TÂCHES À RÉALISER =
1. D'après l'entretien sur l'autonomie des enfants, à quel âge un enfant doit-il savoir accomplir seul les tâches du quotidien ?
2. Poursuivez l'entretien sur l'autonomie des enfants en reprenant juste après sa dernière phrase.

TEXTE FOURNI =
#####

Nombreux sont les parents qui se plaignent du manque d’autonomie de leurs bambins. Mais à trop vouloir faire les choses à la place des enfants en croyant les aider, on les entrave dès le plus jeune âge dans leur capacité à affronter la vie. Claude Halmos, psychanalyste et récent auteur de Grandir paru chez Fayard, nous explique en quoi l’autonomie est la clef de leur intelligence, de leur réussite, de leur bien-être… Et du nôtre par la même occasion !
> Dans votre dernier ouvrage, vous abordez très largement la question de l’autonomie. En quoi cette acquisition est-elle si essentielle ?
Claude Halmos : Elle est essentielle à bien des égards. Un enfant autonome se sent un être à part entière. Et un être à part entière est un être en mesure de comprendre que l’on ne doit pas faire à l’autre ce que l’on n’aimerait pas qu’il nous fasse.
L’autonomie est une condition sine qua non .pour que les enfants aient accès à la loi, c’est-à-dire puissent intégrer des règles de vie et accepter les frustrations qui accompagnent chaque étape de leur développement.
>Quelles sont justement les grandes étapes de l’acquisition de l’autonomie ?
CH : La question ne se pose pas vraiment comme cela. Pour résumer, l’autonomie pour un enfant, c’est se gérer tout seul pour toutes les tâches du quotidien. Se laver, s’habiller, aller aux toilettes et s’essuyer, manger, se coucher. A 3 ans, tout cela doit être acquis. Et les enfants en sont capables.
Françoise Dolto disait qu’un enfant qui n’est pas capable de cela, il ne faudrait pas l’inscrire en maternelle. Ca veut dire qu’il faut, quand on sent que c’est techniquement possible, montrer à son enfant comment on met un pull, comment on le retire, comment on fait un lacet ou comment on tient des couverts.
Ensuite, il ne s’agit pas de l’abandonner à lui-même : on l’assiste et surtout on l’accompagne en lui disant bien que rater, c’est normal. Il dépensera beaucoup d’énergie pour y arriver, sera frustré de tant de difficultés mais il est important qu’il aille jusqu’au bout et que ses parents l’encouragent et lui disent que pour eux aussi, tout cela a été ardu ! Et puis il faut lui dire le sens de l’effort. S’il se met en colère, il faut lui dire: »Non, tu ne jettes pas le pull parce que tu n’y arrives pas, tu le ramasses et tu réessaies. »

#####

DONNÉES AFFICHÉES =
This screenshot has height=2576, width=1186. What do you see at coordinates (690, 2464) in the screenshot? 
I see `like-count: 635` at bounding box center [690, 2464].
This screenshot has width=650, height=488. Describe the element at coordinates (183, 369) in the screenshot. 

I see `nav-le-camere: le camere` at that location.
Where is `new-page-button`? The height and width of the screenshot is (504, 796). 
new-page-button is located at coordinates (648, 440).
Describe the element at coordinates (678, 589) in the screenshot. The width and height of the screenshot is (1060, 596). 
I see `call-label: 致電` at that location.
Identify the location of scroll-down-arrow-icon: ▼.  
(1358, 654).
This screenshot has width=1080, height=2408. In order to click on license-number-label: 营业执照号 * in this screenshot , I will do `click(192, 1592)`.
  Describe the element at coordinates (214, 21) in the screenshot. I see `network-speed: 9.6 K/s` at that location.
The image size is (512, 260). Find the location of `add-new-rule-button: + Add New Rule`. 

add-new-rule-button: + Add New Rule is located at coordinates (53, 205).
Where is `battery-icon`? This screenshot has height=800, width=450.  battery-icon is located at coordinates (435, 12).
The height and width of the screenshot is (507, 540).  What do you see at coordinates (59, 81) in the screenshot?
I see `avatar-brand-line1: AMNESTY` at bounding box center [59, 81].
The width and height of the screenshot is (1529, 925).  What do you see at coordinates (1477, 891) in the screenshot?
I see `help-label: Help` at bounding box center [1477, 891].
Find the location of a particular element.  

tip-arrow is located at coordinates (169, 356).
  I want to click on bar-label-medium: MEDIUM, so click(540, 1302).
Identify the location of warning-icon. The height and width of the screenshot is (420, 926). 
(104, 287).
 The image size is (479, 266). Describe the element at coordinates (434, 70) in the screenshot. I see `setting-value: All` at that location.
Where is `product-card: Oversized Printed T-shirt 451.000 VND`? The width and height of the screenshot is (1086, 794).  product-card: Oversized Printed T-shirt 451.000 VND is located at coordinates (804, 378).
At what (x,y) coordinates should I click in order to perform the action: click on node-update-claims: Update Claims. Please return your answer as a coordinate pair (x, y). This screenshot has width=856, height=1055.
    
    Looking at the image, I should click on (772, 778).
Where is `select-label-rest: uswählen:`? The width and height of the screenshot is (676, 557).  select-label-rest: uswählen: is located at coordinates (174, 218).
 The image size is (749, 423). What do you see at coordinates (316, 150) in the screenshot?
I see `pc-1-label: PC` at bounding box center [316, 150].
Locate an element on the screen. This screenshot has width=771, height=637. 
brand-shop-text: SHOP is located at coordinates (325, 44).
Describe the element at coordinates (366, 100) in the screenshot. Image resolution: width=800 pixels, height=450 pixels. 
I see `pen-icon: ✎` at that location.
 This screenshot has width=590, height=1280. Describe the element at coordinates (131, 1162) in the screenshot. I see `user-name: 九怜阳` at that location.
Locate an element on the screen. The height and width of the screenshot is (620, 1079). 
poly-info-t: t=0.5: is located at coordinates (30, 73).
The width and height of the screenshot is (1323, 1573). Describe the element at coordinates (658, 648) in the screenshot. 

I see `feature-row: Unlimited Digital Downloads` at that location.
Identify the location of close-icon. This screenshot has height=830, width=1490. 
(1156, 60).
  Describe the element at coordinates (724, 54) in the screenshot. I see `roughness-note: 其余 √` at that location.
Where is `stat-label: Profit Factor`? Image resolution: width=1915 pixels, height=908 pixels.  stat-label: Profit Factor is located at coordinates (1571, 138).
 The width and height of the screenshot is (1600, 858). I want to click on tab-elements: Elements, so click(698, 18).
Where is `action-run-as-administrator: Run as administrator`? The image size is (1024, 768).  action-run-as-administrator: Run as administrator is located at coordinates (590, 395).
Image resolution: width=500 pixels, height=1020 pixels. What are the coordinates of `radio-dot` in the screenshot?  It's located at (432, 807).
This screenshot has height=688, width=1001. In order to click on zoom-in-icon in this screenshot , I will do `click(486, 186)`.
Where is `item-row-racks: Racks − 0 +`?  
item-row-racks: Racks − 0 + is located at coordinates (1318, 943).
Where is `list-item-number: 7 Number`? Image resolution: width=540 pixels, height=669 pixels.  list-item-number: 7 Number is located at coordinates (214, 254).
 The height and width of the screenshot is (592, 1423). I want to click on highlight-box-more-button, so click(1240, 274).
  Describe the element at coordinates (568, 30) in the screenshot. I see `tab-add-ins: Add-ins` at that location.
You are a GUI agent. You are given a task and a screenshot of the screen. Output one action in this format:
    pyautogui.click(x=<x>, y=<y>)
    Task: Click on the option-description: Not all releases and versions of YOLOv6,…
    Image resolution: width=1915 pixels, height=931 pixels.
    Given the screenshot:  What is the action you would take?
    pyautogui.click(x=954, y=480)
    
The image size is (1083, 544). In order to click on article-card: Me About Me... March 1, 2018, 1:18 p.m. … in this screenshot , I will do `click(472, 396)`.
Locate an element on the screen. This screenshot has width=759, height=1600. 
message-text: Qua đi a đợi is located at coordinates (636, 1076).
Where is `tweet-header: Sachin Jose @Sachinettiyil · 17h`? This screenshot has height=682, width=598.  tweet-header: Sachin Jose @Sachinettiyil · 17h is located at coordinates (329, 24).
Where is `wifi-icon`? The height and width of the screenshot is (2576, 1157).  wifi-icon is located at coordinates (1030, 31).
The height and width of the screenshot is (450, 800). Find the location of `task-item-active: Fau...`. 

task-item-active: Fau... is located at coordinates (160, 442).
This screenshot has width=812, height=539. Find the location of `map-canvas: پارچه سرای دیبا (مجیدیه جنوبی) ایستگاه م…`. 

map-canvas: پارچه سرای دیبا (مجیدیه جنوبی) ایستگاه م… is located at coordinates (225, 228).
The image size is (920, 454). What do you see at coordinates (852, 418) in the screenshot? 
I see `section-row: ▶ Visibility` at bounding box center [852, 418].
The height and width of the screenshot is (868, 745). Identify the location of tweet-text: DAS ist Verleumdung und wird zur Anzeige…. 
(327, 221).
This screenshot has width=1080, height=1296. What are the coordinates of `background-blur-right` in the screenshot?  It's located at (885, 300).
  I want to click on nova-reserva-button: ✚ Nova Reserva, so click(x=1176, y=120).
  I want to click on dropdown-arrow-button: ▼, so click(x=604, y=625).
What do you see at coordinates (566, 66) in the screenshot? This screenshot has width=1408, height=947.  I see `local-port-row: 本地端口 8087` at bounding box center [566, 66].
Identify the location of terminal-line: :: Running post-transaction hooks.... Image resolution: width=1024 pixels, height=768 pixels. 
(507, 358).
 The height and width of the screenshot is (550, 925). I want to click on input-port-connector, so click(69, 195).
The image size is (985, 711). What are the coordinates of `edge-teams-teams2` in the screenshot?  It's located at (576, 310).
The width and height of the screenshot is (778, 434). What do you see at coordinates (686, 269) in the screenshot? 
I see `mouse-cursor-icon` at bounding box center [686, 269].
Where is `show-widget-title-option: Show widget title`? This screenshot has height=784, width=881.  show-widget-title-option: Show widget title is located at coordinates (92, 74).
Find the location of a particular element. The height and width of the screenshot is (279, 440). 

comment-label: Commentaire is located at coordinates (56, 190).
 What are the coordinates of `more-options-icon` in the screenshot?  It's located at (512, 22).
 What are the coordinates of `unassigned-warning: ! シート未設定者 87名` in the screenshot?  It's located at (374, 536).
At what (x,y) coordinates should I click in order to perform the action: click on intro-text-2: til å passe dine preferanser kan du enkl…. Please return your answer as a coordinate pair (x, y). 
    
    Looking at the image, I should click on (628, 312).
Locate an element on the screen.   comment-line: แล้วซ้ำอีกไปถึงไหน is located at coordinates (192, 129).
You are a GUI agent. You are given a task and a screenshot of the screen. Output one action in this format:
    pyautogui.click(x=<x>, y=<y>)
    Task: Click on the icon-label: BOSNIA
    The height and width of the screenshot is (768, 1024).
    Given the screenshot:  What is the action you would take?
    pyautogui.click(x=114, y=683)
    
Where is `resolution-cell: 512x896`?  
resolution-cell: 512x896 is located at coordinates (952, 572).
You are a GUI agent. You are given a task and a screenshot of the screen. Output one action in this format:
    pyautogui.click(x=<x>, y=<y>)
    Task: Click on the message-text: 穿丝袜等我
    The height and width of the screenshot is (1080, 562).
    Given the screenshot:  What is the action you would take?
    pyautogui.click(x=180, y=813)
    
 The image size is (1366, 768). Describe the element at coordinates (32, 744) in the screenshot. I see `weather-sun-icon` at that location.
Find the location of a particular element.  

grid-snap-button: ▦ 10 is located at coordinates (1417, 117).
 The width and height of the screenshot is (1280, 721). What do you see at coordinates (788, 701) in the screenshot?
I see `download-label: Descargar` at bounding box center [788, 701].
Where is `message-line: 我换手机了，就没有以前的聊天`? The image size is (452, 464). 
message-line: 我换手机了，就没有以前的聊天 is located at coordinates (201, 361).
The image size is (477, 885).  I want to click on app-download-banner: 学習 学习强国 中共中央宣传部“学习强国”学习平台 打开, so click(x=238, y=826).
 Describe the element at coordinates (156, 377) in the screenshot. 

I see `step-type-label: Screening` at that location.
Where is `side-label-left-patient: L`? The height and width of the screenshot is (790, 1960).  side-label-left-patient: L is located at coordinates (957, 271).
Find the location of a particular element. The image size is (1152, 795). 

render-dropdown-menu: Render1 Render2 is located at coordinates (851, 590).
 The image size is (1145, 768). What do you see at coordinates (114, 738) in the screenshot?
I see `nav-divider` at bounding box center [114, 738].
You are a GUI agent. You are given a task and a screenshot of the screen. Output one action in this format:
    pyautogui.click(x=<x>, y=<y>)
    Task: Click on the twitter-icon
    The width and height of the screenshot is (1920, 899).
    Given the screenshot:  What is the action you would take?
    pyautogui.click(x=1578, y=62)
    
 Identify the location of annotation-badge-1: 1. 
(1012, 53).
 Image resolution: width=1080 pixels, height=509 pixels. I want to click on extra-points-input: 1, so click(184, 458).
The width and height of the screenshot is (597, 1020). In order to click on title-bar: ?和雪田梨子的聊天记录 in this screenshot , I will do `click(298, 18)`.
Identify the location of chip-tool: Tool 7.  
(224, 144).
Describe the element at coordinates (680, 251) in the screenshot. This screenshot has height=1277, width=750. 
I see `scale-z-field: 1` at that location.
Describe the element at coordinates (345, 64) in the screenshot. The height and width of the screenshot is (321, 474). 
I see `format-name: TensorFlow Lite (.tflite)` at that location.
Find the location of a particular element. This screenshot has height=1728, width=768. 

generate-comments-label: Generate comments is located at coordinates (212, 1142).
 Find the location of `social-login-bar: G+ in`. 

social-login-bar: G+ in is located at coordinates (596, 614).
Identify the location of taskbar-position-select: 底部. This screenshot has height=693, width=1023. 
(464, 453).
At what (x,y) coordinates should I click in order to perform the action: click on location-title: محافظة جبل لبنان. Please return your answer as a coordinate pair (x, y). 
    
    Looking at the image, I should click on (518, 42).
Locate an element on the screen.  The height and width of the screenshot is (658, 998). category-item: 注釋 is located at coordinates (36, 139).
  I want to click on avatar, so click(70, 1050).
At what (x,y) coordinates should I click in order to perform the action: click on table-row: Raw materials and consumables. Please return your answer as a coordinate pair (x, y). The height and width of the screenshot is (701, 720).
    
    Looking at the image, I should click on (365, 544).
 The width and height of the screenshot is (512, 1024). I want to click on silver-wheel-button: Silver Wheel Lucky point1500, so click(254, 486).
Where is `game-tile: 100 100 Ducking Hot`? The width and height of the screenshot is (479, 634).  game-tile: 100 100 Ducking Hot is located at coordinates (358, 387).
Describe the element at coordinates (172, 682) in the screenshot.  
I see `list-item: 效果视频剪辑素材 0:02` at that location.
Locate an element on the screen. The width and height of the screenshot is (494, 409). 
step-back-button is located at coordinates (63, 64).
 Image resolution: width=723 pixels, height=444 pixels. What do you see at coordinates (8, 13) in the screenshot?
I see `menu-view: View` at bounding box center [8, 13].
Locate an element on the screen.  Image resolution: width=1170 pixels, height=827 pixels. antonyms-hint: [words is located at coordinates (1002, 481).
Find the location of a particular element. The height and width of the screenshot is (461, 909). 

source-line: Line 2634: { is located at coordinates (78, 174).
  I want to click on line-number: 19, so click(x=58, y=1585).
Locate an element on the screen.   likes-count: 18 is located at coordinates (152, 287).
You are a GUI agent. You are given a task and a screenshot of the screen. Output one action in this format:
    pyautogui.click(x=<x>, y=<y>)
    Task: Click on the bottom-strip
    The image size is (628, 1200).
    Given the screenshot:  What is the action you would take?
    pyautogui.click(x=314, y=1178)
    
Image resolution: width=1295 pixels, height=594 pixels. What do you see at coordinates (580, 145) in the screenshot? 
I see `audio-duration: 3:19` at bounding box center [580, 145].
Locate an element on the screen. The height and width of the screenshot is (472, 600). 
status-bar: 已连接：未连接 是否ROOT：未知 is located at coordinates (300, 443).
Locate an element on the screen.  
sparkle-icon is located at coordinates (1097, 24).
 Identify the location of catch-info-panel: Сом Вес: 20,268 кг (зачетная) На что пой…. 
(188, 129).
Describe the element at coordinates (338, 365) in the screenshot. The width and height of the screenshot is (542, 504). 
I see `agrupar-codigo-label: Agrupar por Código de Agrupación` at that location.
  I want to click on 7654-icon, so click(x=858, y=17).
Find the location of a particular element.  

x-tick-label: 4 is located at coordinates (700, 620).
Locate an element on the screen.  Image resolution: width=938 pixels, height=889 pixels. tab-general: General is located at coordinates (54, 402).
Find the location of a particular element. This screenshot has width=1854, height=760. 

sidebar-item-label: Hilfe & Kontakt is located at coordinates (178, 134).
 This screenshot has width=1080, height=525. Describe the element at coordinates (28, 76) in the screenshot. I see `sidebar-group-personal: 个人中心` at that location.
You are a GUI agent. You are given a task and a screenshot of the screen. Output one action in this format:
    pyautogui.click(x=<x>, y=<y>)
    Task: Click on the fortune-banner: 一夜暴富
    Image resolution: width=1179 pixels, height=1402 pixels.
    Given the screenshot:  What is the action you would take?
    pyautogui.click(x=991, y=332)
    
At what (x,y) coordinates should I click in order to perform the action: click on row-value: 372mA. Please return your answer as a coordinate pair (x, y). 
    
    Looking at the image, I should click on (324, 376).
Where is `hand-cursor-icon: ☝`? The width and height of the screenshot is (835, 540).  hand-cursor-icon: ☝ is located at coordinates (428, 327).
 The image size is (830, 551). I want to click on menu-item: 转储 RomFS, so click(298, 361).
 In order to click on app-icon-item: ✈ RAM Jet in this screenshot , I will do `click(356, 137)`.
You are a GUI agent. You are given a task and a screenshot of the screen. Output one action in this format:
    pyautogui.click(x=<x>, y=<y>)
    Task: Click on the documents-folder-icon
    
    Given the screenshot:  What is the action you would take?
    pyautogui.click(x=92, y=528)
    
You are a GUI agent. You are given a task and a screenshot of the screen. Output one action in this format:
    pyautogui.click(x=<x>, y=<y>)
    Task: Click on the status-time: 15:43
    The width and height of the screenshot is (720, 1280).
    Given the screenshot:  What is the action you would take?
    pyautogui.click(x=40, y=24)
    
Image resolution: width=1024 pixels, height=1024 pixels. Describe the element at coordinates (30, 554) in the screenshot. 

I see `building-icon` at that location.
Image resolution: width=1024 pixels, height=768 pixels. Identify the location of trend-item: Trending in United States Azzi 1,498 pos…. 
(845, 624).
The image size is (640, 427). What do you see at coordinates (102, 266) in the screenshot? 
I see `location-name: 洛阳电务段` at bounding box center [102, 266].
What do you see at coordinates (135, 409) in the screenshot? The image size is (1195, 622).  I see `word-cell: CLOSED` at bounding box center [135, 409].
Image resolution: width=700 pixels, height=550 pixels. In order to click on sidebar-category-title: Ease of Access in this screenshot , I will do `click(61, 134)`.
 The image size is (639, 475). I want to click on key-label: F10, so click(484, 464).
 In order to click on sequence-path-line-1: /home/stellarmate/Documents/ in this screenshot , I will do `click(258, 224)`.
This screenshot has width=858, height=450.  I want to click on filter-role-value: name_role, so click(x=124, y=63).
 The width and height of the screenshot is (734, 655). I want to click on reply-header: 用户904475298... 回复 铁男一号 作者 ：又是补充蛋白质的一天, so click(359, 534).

#####

RÉPONSES PAR TÂCHE =
1. À 3 ans.

2.
>Pourquoi les parents d’aujourd’hui ont-ils tendance à faire les choses à la place de leur enfant ?
CH : Parce que l’enfant n’est pas considéré comme une personne mais comme un objet. L’enfant est de plus en plus fétichisé. Ce qu’il faut bien mesurer, c’est qu’à chaque castration de l’enfant correspond une castration de la mère. L’enfant qui grandit se prive du corps à corps avec maman (quand elle le sortait du bain, qu’elle l’essuyait). Pour sa mère, c’est une privation aussi.
Il faut savoir – et on ne le dit pas assez aux parents – que voir son enfant grandir, c’est accepter une série des séparations puisque l’amour parental a cela de particulier que l’on aime quelqu’un pour qu’il se détache de nous et nous quitte un jour. Ce n’est pas facile à supporter !
Donc, les mères, consciemment, veulent des enfants autonomes mais inconsciemment, ne le veulent pas vraiment. En même temps, je sais de par mon expérience de psychanalyste en cabinet que si on leur explique l’enjeu pour l’enfant, toutes les mères qui aiment leur enfant vont faire ce qu’il faut pour qu’il devienne autonome.